The Cosmetology Board contends that the 1973 joint resolution promulgated by the Cosmetology Board and the State Board of Education gave it the authority to regulate cosmetology classes in Jefferson County schools. We wish to point out here that the State Board of Education is not a party to this proceeding and is, therefore, not attempting to enforce its regulation. The Board of Cosmetology is, in reality, attempting to enforce the State Board of Education's regulation.

The County Board argues in opposition that § 34-7-24, Code of Alabama 1975, exempts public schools from certain provisions of the Cosmetology Act and therefore the Cosmetology Board is without authority to regulate the teaching or training of cosmetology to students in the Jefferson County public schools. We are compelled to agree with the County Board.

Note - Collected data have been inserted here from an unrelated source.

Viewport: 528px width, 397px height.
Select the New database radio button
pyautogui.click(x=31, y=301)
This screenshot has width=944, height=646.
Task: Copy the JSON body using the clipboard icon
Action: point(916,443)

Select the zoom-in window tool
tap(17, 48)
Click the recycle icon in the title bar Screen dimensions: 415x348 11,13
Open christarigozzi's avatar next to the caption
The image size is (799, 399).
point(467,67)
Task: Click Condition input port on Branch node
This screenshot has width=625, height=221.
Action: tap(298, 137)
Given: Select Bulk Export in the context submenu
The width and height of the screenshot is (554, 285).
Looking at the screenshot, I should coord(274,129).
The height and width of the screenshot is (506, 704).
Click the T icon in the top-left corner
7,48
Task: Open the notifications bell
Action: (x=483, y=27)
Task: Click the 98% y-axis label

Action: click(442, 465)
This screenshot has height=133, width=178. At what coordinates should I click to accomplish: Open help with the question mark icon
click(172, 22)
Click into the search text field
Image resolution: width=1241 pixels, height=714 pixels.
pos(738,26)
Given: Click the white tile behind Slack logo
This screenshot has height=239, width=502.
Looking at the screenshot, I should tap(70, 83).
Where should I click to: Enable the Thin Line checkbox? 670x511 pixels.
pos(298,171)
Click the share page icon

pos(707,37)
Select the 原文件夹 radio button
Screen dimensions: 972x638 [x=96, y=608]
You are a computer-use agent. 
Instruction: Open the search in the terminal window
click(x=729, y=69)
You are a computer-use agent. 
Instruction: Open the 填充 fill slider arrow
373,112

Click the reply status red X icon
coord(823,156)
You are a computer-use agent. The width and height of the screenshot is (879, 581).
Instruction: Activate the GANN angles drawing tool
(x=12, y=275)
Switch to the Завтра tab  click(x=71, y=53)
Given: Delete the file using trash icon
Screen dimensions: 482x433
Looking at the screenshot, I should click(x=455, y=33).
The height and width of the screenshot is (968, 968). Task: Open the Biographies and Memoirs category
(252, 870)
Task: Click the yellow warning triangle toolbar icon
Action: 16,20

Where a statute is unambiguous, it will be given its plain meaning. Quick v. *915 Utotem of Alabama, Inc., Ala.Civ.App., 365 So. 2d 1245 (1979).

Section 34-7-24 provides in no uncertain terms that the Cosmetology Act is not to apply to the teaching of cosmetology in public schools. Consequently, the resolution relied on by the Board of Cosmetology cannot give it the authority to regulate the teaching of cosmetology in the public schools. Otherwise, the clear pronouncement of the proviso contained in § 34-7-24 would be nullified.

Rules and regulations and administrative action cannot subvert nor enlarge upon statutory policy. Alabama State Board of Optometry v. Busch Jewelry Co., 261 Ala. 479, 75 So. 2d 121 (1954).

The Cosmetology Board cannot be allowed to do indirectly that which it is specifically prohibited from doing directly, i. e. it cannot regulate the teaching of cosmetology in the public schools of Alabama by the authority of a rule promulgated by the State Board of Education where the legislature has specifically said that such schools are exempt from regulation by the Cosmetology Board. However, we are not to be understood as holding that the State Board of Education may not establish minimum course requirements for the training of public school students in the field of cosmetology.

The judgments of the trial court in both cases are reversed and the cause remanded for entry of judgment not inconsistent with this opinion.

REVERSED AND REMANDED WITH INSTRUCTIONS.

WRIGHT, P. J., concurs.

HOLMES, J., concurs specially.

HOLMES, Judge (concurring specially).

I concur in the majority opinion authored by Judge Bradley. For interested parties and for whatever benefit, if any it might be, I express the following:

If the State Board of Education, in this instance, were attempting to ensure that the Jefferson County Board of Education complied with the 1973 joint resolution, a different result would, in my opinion, be reached. As I view the law, the State Board, under its general powers conferred by §§ 16-3-1, et seq., Code of Ala. 1975, has the prerogative to enter into such a resolution as is before the court in this case.

The State Board possesses broad power to control and supervise the public schools of the state and advise county boards of education. § 16-3-11. It may investigate the educational needs of the state, § 16-3-17, and prescribe the minimum contents of courses of study. § 16-3-15. It may make such rules and regulations as will give full force and effect to any or all of its provisions. § 16-3-13.

Thus, it has been held that the State Board has authority to exercise general control and supervision over county boards of education. See, Opinion of the Justices, 276 Ala. 239, 160 So. 2d 648 (1964); Keller v. State Board of Education, 236 Ala. 400, 183 So. 268 (1938).

However, the State Board is not a party in the instant appeal. Rather, it is the Board of Cosmetology seeking enforcement of the resolution against the County Board. This, as indicated, is not proper. Put another way, the State Board, in appropriate circumstances, has the statutory authority to prescribe a course of study in the public schools of this state. The Board of Cosmetology, because of the clear dictates of § 34-7-24, does not.